EXERCISE AIM
When you reach the line with "Click the sort" in the data below, begin printing lines exactly, and stop once the line with "Task: Open Site configuration application" has been printed.

DATA PROVIDED
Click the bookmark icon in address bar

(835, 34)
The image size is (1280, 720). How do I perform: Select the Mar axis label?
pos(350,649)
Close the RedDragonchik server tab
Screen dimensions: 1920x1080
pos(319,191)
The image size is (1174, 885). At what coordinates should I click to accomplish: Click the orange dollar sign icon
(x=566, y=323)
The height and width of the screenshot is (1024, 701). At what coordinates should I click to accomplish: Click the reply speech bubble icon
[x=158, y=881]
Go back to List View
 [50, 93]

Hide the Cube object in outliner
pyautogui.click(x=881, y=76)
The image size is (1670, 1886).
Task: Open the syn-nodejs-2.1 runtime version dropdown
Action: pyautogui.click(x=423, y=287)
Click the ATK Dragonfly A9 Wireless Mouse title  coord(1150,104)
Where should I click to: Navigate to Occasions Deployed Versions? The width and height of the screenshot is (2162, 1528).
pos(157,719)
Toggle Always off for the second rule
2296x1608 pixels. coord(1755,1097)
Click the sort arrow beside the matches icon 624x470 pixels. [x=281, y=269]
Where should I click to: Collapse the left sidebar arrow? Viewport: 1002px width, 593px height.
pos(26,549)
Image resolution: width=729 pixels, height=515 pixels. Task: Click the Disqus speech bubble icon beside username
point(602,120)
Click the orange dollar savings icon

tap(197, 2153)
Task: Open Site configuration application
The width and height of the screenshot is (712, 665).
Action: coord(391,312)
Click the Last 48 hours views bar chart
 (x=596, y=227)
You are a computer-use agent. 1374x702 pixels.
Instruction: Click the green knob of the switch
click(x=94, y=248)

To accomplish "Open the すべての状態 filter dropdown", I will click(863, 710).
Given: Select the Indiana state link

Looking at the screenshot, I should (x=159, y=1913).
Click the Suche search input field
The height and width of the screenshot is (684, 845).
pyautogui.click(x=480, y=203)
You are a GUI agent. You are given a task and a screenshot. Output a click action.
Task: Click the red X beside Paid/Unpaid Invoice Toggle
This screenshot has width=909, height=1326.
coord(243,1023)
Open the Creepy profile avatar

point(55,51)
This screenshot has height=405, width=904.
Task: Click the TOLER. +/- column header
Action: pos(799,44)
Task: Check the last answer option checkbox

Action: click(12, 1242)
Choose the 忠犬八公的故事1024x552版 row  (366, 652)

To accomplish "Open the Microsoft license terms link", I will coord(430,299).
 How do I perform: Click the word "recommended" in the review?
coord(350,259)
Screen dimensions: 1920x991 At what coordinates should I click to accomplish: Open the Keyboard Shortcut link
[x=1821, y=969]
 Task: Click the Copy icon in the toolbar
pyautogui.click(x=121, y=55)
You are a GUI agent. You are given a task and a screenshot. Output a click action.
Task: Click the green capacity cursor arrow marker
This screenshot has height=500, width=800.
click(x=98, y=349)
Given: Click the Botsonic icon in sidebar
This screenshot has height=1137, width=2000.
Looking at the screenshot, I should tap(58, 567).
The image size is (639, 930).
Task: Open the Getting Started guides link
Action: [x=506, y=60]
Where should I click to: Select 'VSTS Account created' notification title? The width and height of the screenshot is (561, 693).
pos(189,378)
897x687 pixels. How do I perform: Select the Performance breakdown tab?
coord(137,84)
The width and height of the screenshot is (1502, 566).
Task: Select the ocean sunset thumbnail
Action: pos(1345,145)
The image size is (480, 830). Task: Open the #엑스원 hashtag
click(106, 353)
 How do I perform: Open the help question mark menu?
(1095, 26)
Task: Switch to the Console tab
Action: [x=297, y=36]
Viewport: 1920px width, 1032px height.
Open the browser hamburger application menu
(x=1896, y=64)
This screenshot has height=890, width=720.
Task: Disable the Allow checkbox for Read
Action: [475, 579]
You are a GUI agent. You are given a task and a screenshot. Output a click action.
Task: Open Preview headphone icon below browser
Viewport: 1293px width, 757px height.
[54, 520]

SOLUTION TO THIS EXERCISE
Click the sort arrow beside the matches icon 624x470 pixels. [x=281, y=269]
Where should I click to: Collapse the left sidebar arrow? Viewport: 1002px width, 593px height.
pos(26,549)
Image resolution: width=729 pixels, height=515 pixels. Task: Click the Disqus speech bubble icon beside username
point(602,120)
Click the orange dollar savings icon

tap(197, 2153)
Task: Open Site configuration application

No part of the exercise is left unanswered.